Gender Identity – This is in the mind. Maybe machismo, or maybe delicate behavior. Maybe things match the body, and maybe they don’t. Just like you have a preferred name, and sometimes people call you the wrong name, people have an internal identity that may or may not match external expectation or physical traits.

Gender Role – This is the part you play in society. It may or may not match the above two. This can be complex. Even as simple as liking the outdoors, or not, can be seen as somewhat gender aligned. “The Man” or “The Woman” of the house are common, simplified terms.

Orientation – Who and how you like people. The social expectation is a pile of traits for one gender, and a different pile of traits for the other, with both only being attracted to the polar opposite. In reality, it’s much more complicated, and both personal and social barriers affect the expression of this. Some people have only emotional intimacy, but no romantic or sexual intimacy. Some people are attracted to people more or less like themselves. Etc etc. Any combination is possible. This can absolutely encompass any kind of relationship, but typically is used to address people for whom you have extra appreciation or affection beyond casual acquaintance. This can be as simple or complex as required.

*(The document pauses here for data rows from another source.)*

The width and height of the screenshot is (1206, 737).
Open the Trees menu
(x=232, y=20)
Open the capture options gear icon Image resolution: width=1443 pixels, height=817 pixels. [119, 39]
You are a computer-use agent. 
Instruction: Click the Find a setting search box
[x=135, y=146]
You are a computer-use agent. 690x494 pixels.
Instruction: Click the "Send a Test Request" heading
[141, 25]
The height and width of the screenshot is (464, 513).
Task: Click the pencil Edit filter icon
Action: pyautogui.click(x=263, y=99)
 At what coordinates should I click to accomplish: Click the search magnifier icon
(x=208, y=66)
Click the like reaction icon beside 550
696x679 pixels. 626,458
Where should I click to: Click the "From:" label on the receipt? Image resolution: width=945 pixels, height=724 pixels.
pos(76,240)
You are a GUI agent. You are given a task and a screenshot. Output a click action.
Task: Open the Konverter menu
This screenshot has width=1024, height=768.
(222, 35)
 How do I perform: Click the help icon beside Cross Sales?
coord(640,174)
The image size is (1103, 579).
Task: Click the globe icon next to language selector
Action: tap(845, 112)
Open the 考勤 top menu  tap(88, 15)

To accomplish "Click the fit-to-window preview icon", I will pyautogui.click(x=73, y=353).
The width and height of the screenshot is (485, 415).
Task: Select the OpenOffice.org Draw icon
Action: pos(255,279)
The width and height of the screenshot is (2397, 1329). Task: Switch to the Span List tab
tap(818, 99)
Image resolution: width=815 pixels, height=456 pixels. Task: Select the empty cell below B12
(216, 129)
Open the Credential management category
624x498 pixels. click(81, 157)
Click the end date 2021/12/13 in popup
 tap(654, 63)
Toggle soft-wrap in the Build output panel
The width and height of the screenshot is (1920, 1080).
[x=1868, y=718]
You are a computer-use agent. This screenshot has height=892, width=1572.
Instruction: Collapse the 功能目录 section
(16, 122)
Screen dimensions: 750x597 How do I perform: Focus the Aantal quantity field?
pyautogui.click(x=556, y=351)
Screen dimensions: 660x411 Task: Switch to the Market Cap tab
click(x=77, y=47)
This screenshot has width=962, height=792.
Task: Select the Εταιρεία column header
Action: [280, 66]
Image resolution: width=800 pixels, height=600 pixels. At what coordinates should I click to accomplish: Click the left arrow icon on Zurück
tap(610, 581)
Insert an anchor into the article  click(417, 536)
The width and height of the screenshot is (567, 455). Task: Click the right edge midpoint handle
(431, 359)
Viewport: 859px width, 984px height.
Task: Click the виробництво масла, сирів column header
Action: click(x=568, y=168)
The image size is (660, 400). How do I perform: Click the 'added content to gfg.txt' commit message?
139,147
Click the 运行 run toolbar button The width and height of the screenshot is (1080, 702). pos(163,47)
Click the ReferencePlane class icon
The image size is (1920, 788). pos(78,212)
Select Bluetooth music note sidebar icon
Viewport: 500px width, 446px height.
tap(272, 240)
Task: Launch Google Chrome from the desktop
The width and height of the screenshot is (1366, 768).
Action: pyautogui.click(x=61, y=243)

Someone’s identity should never be a threat to you. If you are confused or threatened, consider why, and sort out how to be a nice person about it. Asking questions can be okay if you are genuinely concerned for your own comprehension, but not if you are spiteful or dismissive, or trying to trap or demean someone for not meeting your expectations. A religion is NOT a valid excuse to treat people with hostility nor deprive them of rights for being different.

This is by no means comprehensive. This is more than enough to get some gears turning.

As Star Trek says, there is “infinite diversity in infinite combinations”.